И, сам того не замечая, прежде чем подойти к кровати, запер дверь на ключ. Нет, ему решительно везет. Одна женщина, самая желанная во всем свободном мире, будет принадлежать ему завтра; другая, самая желанная во всем нацистском мире, будет принадлежать ему через миг. Ему – внуку прусского юнкера! И этих двух женщин разделяли какие-нибудь пятьдесят метров, что, к великому стыду Константина, лишь еще больше возбуждало его. Он быстро пересек комнату, сел в ногах кровати и нежно взглянул на Мод; потом обнял ее. Каждый раз его удивляло, как он может спать с этой маленькой блондиночкой, о которой почти не думал, которую почти не желал. И каждый раз его удивлял собственный пыл; он не догадывался о том, что еда и многие часы, проведенные им в беготне на свежем воздухе, придают ему силы, Константин с давних пор привык объяснять свои редкие печали физическими причинами, а счастливые события – только психологическими.

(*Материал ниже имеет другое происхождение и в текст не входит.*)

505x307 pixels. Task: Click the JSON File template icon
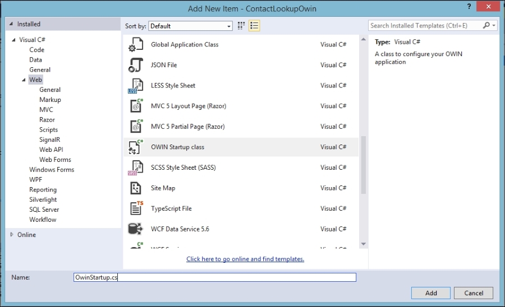(136, 65)
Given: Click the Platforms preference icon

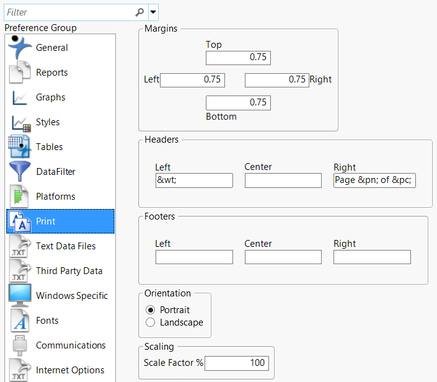Looking at the screenshot, I should 20,197.
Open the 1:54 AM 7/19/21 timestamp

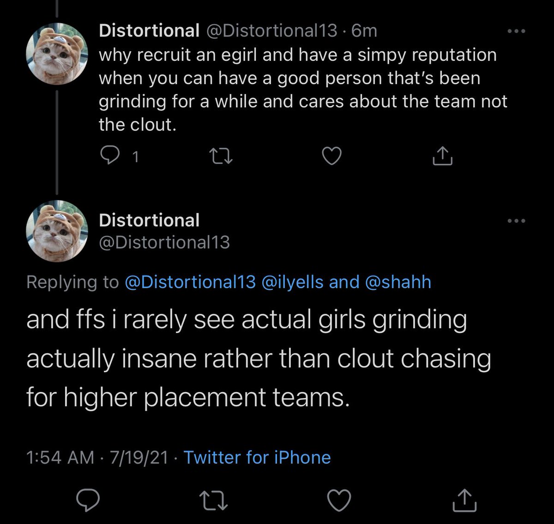(x=97, y=458)
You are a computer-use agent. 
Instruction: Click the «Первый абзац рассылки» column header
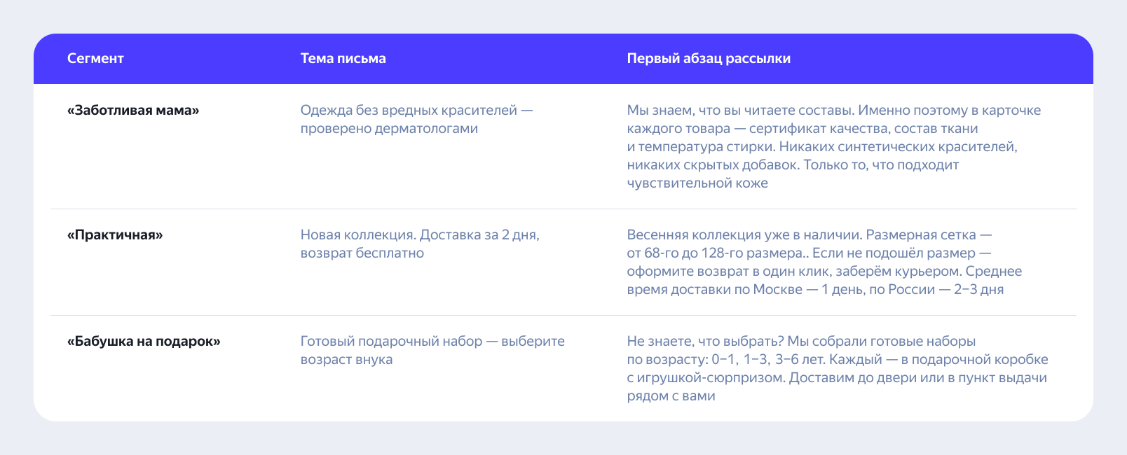[709, 59]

– Ах ты моя птичка! – сказал он, ласково целуя Мод в щеку. – Я тебя обожаю! Так что же ты здесь делаешь?

И он начал целовать эти белокурые волосы, этот тоненький носик, эту маленькую грудь с острым чувством жалости и нежности, со смутным, поднимающимся желанием.

– Я пробовала… но я не в силах жить без тебя! – простонала Мод ему в плечо. – Нет, больше не в силах! Ах, и смогу ли когда-нибудь? Как ты думаешь, Константин?